:: Excerpt

Good morning Small Talk Friends. I had a to take a break from the site for a few days. 

 

My god mother passed away on Tuesday a little bit before 2pm, I finished up my work day, and then took a few days to myself to assist my Mom and mentally rest after the exhausting three weeks we had managing her end of life care. When my Mom came home from work that day I took her hand and said "I will be your best friend now little Mommy." (yes I am 35 and call my mom "little mommy"- I am not ashamed). I also did have a therapy session and check in with my friend who is a pastor (I am agnostic but I respect and trust her wisdom)

 

Relatively speaking she didnt suffer long, and I admit I have been trapped in random giggle fits thinking of her using her last strength to tell her husband to get her house cleaned or get out, and she would be at the hotel until both were done. Her youngest daughter was supposed to be in charge of funeral arrangements (which she agreed to do) but I dont think she is up for it mentally and wants the husband's cooperation to close out the estate and sell the house so she is letting HIM do it. NO way will I ever subject my Mother to that man's screaming, tirades and abuse ever again. We will not be attending the funeral- I told my Mom it was up to her, and she said she was very tired and we are still in a pandemic. Funerals are for the living not the dead. 

But get this! The hospital my Godmother was in when she died called MY MOTHER yesterday at approximately 5pm, gave their condolences for the loss and asked about funeral/arrangements for the body. My godmother is still in the fridge!! At that point I just got angry.

::::
:: Information

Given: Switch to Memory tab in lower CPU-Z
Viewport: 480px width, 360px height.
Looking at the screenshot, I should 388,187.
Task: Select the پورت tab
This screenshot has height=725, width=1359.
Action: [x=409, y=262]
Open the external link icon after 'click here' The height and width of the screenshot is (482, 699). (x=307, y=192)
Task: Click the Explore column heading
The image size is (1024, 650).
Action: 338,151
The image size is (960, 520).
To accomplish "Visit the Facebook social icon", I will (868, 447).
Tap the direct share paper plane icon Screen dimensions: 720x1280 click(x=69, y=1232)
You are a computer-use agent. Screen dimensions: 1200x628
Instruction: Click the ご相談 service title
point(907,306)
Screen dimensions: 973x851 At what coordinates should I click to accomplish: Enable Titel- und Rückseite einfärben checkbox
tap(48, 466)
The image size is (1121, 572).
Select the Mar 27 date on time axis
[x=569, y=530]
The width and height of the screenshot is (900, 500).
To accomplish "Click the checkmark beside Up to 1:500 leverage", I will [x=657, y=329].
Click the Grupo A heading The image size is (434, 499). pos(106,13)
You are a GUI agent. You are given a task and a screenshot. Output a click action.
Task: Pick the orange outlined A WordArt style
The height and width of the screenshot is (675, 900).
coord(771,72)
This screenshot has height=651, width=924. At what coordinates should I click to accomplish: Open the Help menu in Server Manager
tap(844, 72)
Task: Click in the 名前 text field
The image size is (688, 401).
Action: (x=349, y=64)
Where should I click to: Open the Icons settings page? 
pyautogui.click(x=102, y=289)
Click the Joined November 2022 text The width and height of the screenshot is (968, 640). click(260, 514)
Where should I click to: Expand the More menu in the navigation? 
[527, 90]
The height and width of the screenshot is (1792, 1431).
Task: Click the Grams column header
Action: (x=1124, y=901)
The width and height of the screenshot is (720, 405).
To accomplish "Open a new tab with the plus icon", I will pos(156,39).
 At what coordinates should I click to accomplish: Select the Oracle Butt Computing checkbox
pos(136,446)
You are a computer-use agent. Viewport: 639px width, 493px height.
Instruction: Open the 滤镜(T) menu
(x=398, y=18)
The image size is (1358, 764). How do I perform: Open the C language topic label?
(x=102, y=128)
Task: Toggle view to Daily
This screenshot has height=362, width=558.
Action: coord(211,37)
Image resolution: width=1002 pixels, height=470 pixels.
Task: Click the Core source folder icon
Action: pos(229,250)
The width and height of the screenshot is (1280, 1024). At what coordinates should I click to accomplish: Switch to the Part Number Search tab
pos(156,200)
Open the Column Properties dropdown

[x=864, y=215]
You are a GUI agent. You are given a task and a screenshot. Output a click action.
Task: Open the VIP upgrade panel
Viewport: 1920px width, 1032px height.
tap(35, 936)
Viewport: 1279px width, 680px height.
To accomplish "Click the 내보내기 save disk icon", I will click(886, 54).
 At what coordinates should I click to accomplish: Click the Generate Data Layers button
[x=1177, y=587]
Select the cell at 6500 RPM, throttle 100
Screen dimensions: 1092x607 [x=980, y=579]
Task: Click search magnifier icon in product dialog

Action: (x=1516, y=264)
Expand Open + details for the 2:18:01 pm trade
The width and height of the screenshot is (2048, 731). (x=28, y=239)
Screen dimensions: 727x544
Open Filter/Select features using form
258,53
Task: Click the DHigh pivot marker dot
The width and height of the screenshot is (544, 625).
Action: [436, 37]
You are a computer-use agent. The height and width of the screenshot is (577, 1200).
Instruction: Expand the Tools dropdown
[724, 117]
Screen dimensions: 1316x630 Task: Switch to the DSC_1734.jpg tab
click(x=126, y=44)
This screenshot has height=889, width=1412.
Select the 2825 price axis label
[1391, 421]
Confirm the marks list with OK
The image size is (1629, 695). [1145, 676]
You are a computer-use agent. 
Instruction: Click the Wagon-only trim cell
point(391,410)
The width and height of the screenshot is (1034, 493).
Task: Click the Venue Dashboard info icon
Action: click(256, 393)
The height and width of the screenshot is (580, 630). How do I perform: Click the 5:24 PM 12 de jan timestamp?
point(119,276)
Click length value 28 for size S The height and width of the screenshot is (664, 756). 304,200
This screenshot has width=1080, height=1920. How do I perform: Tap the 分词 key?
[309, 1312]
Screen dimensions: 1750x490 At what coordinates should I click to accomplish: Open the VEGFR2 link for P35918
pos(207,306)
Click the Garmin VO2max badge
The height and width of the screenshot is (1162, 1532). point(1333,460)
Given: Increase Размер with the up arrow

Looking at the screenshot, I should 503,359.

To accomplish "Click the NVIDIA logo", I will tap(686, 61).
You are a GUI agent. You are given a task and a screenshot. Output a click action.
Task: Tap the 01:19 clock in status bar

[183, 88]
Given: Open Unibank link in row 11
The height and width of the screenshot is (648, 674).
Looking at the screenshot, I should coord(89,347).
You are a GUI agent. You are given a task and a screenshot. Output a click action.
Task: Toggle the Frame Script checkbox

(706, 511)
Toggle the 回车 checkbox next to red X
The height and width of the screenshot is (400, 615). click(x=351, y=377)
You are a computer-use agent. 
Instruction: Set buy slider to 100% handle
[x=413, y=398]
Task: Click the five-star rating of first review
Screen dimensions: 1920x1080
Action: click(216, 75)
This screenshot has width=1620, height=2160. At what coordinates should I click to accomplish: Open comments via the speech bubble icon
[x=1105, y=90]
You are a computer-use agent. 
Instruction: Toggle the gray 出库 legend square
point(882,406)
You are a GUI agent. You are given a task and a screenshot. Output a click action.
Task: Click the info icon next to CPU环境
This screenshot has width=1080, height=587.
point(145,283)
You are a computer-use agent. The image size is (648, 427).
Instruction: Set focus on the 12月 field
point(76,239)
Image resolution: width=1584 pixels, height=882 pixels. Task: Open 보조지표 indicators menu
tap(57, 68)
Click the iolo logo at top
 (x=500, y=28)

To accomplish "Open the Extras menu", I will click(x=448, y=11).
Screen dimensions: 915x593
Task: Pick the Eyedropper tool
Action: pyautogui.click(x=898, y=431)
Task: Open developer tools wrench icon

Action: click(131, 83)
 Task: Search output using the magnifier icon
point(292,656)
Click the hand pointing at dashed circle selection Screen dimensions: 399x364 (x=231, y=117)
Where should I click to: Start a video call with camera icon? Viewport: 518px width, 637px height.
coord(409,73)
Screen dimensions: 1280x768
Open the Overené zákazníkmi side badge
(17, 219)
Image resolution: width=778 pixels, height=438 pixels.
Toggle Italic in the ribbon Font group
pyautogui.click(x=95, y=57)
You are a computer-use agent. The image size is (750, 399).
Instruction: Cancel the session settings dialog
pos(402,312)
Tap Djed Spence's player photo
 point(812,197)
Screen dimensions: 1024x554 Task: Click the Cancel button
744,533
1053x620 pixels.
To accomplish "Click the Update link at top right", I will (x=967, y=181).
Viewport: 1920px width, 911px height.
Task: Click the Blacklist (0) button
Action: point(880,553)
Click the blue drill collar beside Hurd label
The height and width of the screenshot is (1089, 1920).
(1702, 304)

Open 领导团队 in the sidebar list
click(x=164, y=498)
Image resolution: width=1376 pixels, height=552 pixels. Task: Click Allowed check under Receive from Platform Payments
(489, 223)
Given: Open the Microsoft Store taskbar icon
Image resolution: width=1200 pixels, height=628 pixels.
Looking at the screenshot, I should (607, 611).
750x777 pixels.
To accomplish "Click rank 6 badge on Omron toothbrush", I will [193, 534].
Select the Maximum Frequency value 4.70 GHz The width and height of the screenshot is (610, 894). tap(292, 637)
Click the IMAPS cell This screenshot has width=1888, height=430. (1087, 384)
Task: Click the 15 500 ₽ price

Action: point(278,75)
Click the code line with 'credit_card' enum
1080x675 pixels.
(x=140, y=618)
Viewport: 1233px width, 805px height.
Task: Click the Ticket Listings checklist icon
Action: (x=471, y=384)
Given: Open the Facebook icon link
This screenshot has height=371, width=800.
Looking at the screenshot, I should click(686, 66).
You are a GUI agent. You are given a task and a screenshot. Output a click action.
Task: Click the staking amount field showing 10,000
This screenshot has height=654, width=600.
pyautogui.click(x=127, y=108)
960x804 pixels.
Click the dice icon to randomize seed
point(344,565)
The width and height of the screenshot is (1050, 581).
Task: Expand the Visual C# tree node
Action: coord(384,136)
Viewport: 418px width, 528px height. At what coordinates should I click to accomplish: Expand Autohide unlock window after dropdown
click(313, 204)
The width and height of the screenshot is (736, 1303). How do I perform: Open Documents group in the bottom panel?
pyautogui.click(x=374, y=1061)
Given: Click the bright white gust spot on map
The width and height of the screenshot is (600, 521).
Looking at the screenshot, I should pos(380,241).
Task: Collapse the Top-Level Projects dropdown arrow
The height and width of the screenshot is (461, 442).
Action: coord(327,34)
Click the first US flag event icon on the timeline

::::

» **Exercise requirements**
1. In the post about the godmother, on what day and at about what time did she pass away?
2. Retype the stretch of the post about the godmother from "Relatively speaking she" through "not the dead.".
3. Continue the post about the godmother from the point where it stops.

» **Answers given**
1. She passed away on Tuesday, a little before 2pm.

2.
Relatively speaking she didnt suffer long, and I admit I have been trapped in random giggle fits thinking of her using her last strength to tell her husband to get her house cleaned or get out, and she would be at the hotel until both were done. Her youngest daughter was supposed to be in charge of funeral arrangements (which she agreed to do) but I dont think she is up for it mentally and wants the husband's cooperation to close out the estate and sell the house so she is letting HIM do it. NO way will I ever subject my Mother to that man's screaming, tirades and abuse ever again. We will not be attending the funeral- I told my Mom it was up to her, and she said she was very tired and we are still in a pandemic. Funerals are for the living not the dead.

3.
My Mom is hurting. She is exhausted, hurt and feels unappreciated. Upon letting their people know many asked about my god mother's dog(it was known how much she loved him), and my Mom assured them that he was safe with me. Monday night my godmother kept asking the resident in her moments of lucidity "How is Cosmo?" so much the resident called my Mom and asked WHO was Cosmo. You ask about the things you love most at the end. When my Great Aunt B was dying (she was our nanny) she asked the nurses about my sister (her one true love). 

 

I am going to give Cosmo the very best life I promise. She left me with the thing that meant the most to her, as well as two quotes, one about me. 

"You are as straight as an arrow and as constant as an evening star." (a star, she thought I was a STAR!)

another about us, to remember when I am feeling discouraged

"We are descended from the women who couldn't jump from the ship, and the witches they did not burn."

She has joined the ancestors now, and in honor of every woman who couldn't jump, and every witch who looked over her shoulder in fear, she lived with grace and fire and made them proud. I will miss her very much.

When this pandemic is over and they let us in I want to go to St Kitt's in honor of her matrilineal heritage (her maternal grandmother was born there). 

805100C4-8FBA-4014-91F1-83E50D865FCA.jpeg

@SCARLETT45,  I am so sorry.  You have been through so much.  Your mother and Cosmo are lucky to have you to take care of them.